-- TEXT SHOWN --
- - - -

We've been using PCQ queueing almost from day one on our network, not just to 
implement per-subscriber bandwidth caps, but to ensure that grief gets 
distributed fairly during periods when bandwidth demand exceeds the gateway 
maximum bandwidth.  (We've since moved the bandwidth caps to simple queues in 
each tower router to distribute the processing load, but the fair distribution 
of scarcity is still important to us.)

The problem is that to do this for incoming data (the most critical case), the 
queueing has to be attached to the interface closest to the customer.  (I'd 
like to be able to just say, "the gateway offers X input bandwidth, share it 
fairly," but there's no way to do that by configuring queues on the gateway as 
far as I know.)

For redundancy, our network is configured as a ring.  The edge router has one 
gateway interface and two interfaces over which customer data flow.  If any 
link in the ring breaks, OSPF reroutes customer data all the way around the 
ring until it can be repaired.  Under normal operation, data to the 
geographically furthest station (a major hub) can get routed arbitrarily over 
either interface due to ECMP weighting.

- - - -

-- INFORMATION SHOWN --

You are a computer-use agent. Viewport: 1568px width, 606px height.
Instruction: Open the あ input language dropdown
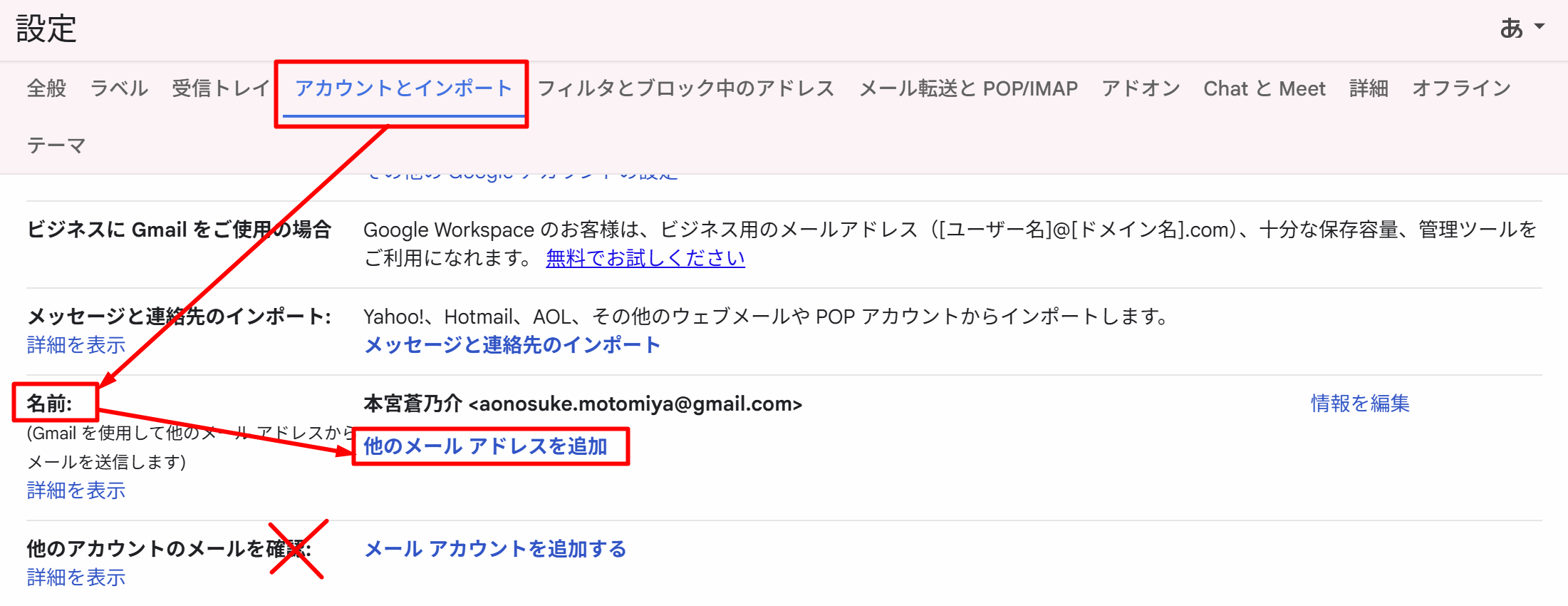point(1522,28)
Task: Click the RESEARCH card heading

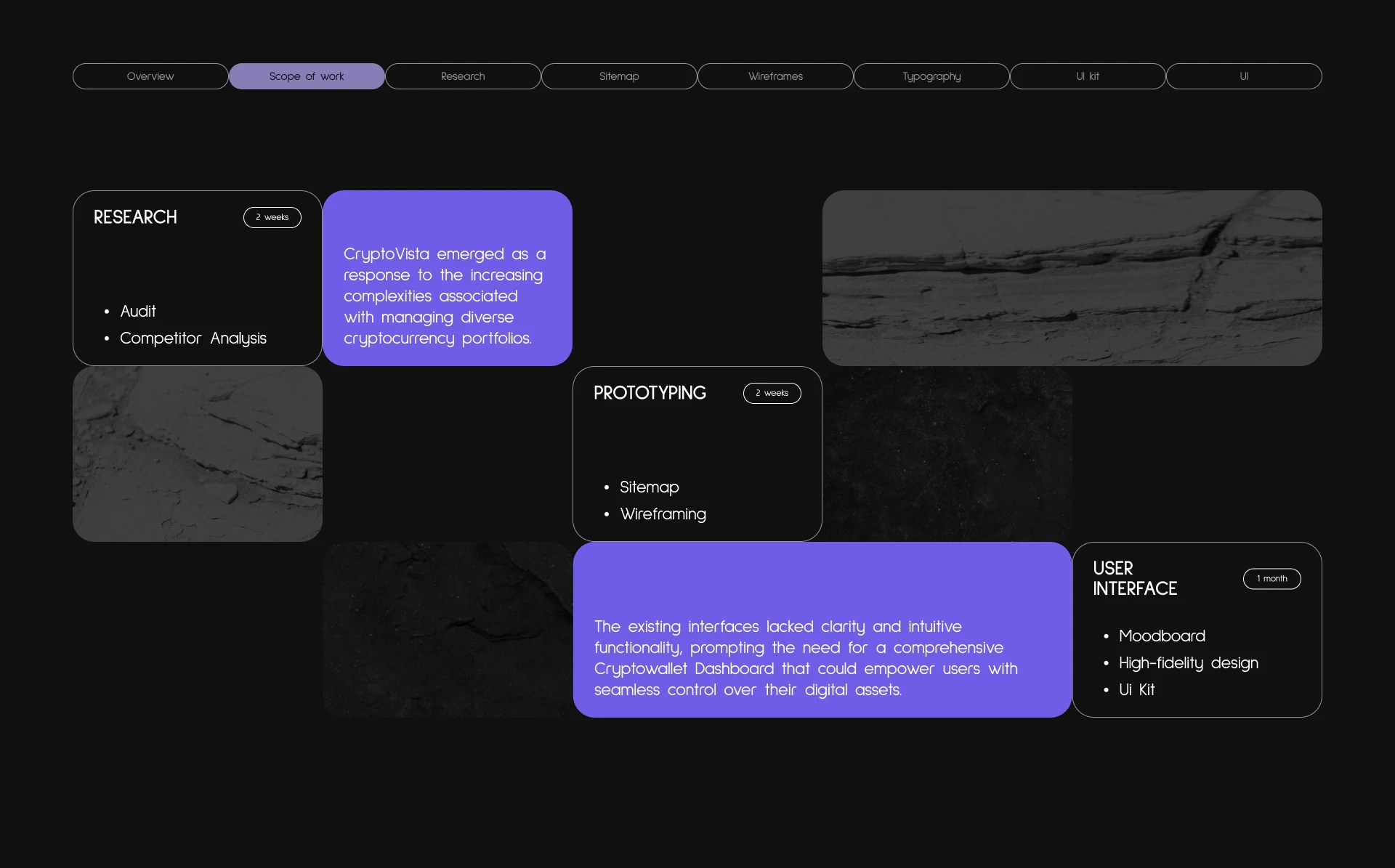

- - - -

-- YOUR TASKS --
• a. According to the network post, which protocol reroutes customer data around the ring when a link breaks?
• b. Set down the passage from the network post from "The problem is" to "to ECMP weighting.".

-- RESPONSE LIST --
• a. OSPF

• b.
The problem is that to do this for incoming data (the most critical case), the 
queueing has to be attached to the interface closest to the customer.  (I'd 
like to be able to just say, "the gateway offers X input bandwidth, share it 
fairly," but there's no way to do that by configuring queues on the gateway as 
far as I know.)

For redundancy, our network is configured as a ring.  The edge router has one 
gateway interface and two interfaces over which customer data flow.  If any 
link in the ring breaks, OSPF reroutes customer data all the way around the 
ring until it can be repaired.  Under normal operation, data to the 
geographically furthest station (a major hub) can get routed arbitrarily over 
either interface due to ECMP weighting.